I get to spend time with my wife and kids instead of being stuck on the M50 ring road around Dublin for two hours a day, I’m loving the work I get to do. I get to walk the beach at dawn with Hobbes the dog (who is far more popular on my twitter and instagram feeds than me.) That time is well spent thinking about the day ahead and working through problems.
My wife works half her week in the city and the rest in her Ceramic studio in the garden. So if the kids get sick, or there’s an emergency or something needing done, we’re always ‘present’. That’s our gift to them and to ourselves. Our relationship is stronger for it, we’re less stressed and our kids are very happy. We have just enough money coming in to cover the bills. We’re certainly not rich… nor poor. We have enough. Perfect, no?
But…
Balance is a precarious thing. You’re on a tightrope. You really do have to concentrate to stay there. I’m lucky, for now. I need to be continuously conscious of all the things I mentioned earlier. Money. Health. Opportunities. Skills. Ability. The balance anyone has right now is dependent on having all those things.

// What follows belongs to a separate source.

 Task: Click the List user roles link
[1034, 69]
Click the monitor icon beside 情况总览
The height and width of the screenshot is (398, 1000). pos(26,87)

I need to work hard to maintain them, otherwise the entire house of cards will topple. The universe doesn’t owe us balance. It doesn’t care if we rise or if we fall. We have to maintain it ourselves as best we can. Keep learning new skills. Maintain an appetite to see and hear new things. Stay on the curve of technology and trends. Meet new contacts and maintain old ones. Make careful decisions as to what work to take on next and make sure it’s not too little or too much. And very importantly, help others if you’re now in a position to do so.
Paradoxically, finding Balance is hard. Balance is fleeting.
You may need to spend a lot of time out of balance to even recognise what it is you really need, but don’t give up trying to find it. Having it, at least for a while, is worth all the work.